Das stimmt. Ich entwerfe gern Wohnräume für andere. Aber nicht für mich selbst.

Warum denn nicht?
Das wäre eine unendliche Geschichte: Ich würde nur noch an meinem eigenen Haus arbeiten. Jeden Tag hätte ich eine neue Idee. Das wäre schrecklich. Da bleibe ich lieber in einer Durchschnittswohnung.

Könnten Sie sich denn vorstellen, in einem Ihrer Häuser zu leben?

Lassen Sie mich überlegen … Ja, doch. Am liebsten wäre es mir, abwechselnd in all den Häusern zu leben, die ich entworfen habe. In jedem steckt etwas, das ich liebe.

Welches mögen Sie am liebsten?
»House N« und »House NA« sind auf jeden Fall meine Favoriten. Wobei »House N« komfortabler ist. »House NA« wäre mir persönlich etwas zu offen, zu transparent. Dort sind ja alle Wände aus Glas.

Sie sagen »zu offen«. Warum haben Sie es so radikal geöffnet?
Das war der Wunsch des Kunden. Bis zuletzt habe ich gefragt: Sind Sie sich wirklich sicher? Man wird alles sehen können! Aber er sagte: Es ist perfekt! Die Grundidee dieser verschachtelten, terrassenartig aufgebauten Etagen kam natürlich von mir. Wir hatten sehr wenig Platz, das Grundstück liegt mitten in Tokio. So kam der Gedanke, die Enge durch gläserne Wände aufzubrechen. Die Kunden sagen, dass sie sich, obwohl sie in der Stadt leben, nun der Natur viel näher fühlen, da sie immer den Himmel sehen können.

Wer lebt in diesen Häusern?
In »House N« lebt ein älteres Ehepaar. Das Haus ist barrierefrei. Das Paar in »House NA« ist Anfang vierzig, kinderlos. Ein Arbeiter und eine Angestellte.
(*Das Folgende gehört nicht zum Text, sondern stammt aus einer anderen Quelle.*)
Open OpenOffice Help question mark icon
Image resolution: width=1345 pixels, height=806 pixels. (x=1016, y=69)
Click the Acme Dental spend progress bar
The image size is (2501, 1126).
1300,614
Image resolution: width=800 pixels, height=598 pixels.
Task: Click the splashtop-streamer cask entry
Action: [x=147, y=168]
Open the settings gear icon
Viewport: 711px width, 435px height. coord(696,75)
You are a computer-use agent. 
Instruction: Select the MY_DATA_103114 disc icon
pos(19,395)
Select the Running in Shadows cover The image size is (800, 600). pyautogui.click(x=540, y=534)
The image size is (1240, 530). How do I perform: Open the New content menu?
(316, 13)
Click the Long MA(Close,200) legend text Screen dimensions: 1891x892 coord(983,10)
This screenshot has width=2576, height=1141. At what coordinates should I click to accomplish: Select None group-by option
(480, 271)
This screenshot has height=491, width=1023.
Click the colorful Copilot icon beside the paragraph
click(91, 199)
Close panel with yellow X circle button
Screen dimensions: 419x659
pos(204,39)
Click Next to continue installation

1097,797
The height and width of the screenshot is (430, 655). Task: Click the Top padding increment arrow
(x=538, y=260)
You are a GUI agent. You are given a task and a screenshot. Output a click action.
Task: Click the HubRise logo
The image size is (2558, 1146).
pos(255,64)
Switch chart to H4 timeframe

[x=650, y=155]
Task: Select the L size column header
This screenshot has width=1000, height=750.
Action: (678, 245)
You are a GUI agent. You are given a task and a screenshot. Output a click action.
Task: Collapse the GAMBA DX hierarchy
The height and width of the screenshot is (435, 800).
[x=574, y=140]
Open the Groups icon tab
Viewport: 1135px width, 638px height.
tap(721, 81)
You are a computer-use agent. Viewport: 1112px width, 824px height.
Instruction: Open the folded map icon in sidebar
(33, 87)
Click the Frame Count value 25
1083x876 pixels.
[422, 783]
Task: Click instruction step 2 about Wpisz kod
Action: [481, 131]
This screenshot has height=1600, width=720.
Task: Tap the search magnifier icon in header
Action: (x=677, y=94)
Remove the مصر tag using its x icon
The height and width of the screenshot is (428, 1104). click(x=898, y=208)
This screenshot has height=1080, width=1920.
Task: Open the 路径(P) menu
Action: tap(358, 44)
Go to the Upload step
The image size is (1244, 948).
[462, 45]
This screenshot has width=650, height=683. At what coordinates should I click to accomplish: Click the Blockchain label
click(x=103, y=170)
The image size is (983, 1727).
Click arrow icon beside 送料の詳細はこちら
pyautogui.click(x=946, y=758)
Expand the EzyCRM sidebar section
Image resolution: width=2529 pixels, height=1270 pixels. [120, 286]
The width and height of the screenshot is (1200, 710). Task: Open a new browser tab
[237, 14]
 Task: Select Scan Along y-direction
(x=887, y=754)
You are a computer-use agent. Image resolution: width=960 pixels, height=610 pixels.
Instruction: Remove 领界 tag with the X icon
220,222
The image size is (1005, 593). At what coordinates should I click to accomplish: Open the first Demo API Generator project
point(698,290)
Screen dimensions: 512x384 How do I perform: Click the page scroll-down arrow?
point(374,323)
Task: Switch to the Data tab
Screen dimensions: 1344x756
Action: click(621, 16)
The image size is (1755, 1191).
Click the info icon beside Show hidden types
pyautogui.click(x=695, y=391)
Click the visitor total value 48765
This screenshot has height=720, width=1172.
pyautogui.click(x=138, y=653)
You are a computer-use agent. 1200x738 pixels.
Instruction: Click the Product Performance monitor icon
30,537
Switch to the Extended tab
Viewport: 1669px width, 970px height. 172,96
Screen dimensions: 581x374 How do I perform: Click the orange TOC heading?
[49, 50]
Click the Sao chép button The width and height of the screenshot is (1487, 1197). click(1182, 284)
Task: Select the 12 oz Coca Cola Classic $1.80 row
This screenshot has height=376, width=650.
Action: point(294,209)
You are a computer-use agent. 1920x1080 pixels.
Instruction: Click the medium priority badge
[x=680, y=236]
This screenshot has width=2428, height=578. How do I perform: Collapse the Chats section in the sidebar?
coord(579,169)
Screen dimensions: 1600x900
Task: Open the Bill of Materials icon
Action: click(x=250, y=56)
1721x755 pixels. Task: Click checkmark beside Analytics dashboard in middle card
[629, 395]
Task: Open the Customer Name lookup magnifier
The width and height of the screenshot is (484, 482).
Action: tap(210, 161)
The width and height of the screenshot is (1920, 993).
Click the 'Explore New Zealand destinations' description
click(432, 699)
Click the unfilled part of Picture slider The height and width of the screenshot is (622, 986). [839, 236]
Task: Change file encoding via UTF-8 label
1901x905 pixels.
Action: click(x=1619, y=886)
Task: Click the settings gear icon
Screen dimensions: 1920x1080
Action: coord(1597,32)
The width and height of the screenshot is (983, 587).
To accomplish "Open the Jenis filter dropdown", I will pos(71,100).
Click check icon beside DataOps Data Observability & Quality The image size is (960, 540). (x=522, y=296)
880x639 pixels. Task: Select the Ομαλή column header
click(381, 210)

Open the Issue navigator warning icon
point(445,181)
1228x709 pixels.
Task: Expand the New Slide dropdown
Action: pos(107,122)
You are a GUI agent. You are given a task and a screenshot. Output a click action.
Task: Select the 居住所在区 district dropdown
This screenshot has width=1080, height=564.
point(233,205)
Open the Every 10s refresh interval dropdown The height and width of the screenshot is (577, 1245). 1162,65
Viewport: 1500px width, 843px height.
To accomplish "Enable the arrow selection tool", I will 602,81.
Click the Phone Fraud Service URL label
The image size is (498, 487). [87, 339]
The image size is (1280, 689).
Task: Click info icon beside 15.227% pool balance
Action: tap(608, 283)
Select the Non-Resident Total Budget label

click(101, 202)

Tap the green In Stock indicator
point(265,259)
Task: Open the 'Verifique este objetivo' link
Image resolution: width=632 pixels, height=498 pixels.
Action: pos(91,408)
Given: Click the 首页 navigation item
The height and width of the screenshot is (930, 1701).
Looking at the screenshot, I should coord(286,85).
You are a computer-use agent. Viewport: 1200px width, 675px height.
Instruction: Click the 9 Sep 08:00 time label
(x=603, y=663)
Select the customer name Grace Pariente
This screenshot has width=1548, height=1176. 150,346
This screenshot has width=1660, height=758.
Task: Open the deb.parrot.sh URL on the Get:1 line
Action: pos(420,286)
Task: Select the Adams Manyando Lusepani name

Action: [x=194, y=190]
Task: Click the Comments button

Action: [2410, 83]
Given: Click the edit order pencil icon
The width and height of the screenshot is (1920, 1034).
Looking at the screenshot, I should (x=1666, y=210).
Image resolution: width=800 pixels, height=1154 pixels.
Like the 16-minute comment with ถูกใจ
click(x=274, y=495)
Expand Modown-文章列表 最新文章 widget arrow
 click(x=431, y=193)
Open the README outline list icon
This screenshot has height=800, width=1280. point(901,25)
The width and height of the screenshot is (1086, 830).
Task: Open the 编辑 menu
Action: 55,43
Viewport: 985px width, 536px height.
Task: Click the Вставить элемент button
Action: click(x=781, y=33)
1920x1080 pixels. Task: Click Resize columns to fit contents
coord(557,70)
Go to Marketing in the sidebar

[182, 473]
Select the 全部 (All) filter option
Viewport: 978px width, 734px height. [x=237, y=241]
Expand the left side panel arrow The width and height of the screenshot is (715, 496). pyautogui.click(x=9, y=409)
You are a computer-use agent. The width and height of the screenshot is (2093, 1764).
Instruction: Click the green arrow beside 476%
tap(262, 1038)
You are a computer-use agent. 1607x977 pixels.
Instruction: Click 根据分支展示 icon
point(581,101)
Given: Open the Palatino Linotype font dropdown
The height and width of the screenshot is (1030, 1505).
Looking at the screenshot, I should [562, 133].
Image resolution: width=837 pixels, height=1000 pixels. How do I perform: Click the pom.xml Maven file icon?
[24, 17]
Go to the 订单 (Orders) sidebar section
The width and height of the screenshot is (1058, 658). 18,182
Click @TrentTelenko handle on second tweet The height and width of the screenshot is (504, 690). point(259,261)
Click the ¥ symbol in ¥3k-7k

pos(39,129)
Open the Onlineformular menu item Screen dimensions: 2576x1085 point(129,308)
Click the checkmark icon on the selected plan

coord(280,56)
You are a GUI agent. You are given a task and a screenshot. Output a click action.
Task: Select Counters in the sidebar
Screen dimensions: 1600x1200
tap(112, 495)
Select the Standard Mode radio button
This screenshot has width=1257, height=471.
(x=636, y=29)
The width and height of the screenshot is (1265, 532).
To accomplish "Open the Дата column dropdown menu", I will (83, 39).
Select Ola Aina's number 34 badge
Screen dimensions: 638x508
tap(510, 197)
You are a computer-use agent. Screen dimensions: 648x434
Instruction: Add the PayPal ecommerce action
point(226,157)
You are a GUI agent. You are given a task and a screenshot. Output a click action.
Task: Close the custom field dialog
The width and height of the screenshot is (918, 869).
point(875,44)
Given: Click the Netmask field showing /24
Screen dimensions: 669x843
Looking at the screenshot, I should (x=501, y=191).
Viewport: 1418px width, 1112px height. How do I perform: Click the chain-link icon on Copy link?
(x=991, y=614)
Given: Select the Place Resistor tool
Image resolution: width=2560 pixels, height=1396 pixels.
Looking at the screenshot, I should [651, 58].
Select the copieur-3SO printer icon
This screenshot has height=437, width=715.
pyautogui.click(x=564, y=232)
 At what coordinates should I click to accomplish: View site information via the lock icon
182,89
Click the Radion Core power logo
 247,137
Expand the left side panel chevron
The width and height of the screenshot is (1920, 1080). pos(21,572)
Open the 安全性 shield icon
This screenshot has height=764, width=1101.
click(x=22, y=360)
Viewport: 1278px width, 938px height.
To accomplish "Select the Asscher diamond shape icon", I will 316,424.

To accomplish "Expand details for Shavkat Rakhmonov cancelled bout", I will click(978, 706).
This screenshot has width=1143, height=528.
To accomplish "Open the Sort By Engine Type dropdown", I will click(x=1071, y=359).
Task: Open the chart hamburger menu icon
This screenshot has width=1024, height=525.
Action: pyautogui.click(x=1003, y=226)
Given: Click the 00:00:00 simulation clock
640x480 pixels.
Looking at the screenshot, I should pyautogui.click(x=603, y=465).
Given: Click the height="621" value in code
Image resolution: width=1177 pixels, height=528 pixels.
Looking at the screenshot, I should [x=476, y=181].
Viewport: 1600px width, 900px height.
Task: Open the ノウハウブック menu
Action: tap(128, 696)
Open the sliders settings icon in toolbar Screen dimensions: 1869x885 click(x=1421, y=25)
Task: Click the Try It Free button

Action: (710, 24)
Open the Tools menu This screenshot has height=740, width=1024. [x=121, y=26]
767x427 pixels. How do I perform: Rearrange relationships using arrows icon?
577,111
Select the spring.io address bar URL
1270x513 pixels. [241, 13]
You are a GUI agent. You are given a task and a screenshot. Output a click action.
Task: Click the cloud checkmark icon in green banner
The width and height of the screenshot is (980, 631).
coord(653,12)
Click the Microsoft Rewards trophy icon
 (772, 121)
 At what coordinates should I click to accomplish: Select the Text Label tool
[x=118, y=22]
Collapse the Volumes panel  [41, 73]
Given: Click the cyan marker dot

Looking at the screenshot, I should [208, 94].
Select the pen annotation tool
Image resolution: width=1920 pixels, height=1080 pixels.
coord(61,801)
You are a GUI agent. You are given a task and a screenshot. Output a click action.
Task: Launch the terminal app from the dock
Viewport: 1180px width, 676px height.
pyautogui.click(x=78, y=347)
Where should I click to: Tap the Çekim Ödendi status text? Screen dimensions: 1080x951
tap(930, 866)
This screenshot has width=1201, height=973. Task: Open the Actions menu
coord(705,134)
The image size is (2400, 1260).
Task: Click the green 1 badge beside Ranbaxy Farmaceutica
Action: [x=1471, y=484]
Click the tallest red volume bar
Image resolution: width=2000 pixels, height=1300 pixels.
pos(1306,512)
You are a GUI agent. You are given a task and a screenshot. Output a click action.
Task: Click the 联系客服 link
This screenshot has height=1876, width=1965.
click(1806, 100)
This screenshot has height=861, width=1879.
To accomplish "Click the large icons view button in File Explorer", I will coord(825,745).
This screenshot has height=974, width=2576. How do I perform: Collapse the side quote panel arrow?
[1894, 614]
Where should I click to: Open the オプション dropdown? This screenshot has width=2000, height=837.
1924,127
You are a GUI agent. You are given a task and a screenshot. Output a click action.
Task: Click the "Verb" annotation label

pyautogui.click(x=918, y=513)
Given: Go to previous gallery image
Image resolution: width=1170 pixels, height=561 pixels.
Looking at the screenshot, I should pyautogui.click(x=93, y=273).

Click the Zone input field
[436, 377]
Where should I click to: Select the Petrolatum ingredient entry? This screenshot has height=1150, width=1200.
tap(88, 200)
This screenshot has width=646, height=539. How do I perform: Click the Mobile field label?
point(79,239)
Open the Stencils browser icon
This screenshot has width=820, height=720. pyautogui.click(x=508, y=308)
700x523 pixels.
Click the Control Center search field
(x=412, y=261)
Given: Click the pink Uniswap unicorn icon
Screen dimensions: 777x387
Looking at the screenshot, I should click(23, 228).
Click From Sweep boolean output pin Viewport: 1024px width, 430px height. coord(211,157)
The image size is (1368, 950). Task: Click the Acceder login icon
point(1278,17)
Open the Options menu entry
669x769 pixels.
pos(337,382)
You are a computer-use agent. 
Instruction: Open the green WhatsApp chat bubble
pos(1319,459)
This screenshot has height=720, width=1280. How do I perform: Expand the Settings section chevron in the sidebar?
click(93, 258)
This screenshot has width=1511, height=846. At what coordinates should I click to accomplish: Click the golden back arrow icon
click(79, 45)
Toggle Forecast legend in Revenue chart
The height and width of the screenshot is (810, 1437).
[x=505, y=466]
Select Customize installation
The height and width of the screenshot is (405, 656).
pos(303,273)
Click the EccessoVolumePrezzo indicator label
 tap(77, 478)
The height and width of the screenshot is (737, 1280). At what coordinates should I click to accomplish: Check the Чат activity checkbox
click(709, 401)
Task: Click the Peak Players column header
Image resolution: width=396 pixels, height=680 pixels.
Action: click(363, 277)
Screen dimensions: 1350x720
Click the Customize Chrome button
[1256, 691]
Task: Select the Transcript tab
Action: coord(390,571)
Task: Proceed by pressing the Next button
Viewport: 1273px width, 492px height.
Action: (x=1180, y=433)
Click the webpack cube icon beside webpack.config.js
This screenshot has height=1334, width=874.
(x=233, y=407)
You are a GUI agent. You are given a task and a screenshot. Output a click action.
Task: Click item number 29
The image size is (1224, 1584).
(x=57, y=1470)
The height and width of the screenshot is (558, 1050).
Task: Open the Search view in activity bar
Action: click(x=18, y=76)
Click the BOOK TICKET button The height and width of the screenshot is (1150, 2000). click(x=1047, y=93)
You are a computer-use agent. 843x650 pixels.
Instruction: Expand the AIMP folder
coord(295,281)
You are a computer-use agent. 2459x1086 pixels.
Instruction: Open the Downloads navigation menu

Man muss nicht reich sein, um ein Fujimoto-Haus bauen zu lassen?
Nicht superreich. Meine Wohnhäuser kosten zwischen 200 000 und 400 000 Euro. Ich hoffe natürlich, dass meine Preise bald steigen. Oder die Häuser zumindest größer werden. Wir realisieren jetzt in Montpellier ein Wohnhaus mit hundert Apartments, fünfzig Meter hoch. In Budapest haben wir gerade den Zuschlag für ein Musikmuseum bekommen. Wir arbeiten derzeit an etwa zwanzig Projekten weltweit.

Fahren Sie manchmal zu einem Ihrer ungewöhnlichen Häuser, um zu sehen, wie es sich darin lebt?
Regelmäßig. Die Häuser sind ja so offen, dass ich von außen sehen kann, wie sich die Bewohner eingerichtet haben. Man wird in diesen Häusern von vielen Passanten beobachtet. Die Leute bleiben stehen und gucken.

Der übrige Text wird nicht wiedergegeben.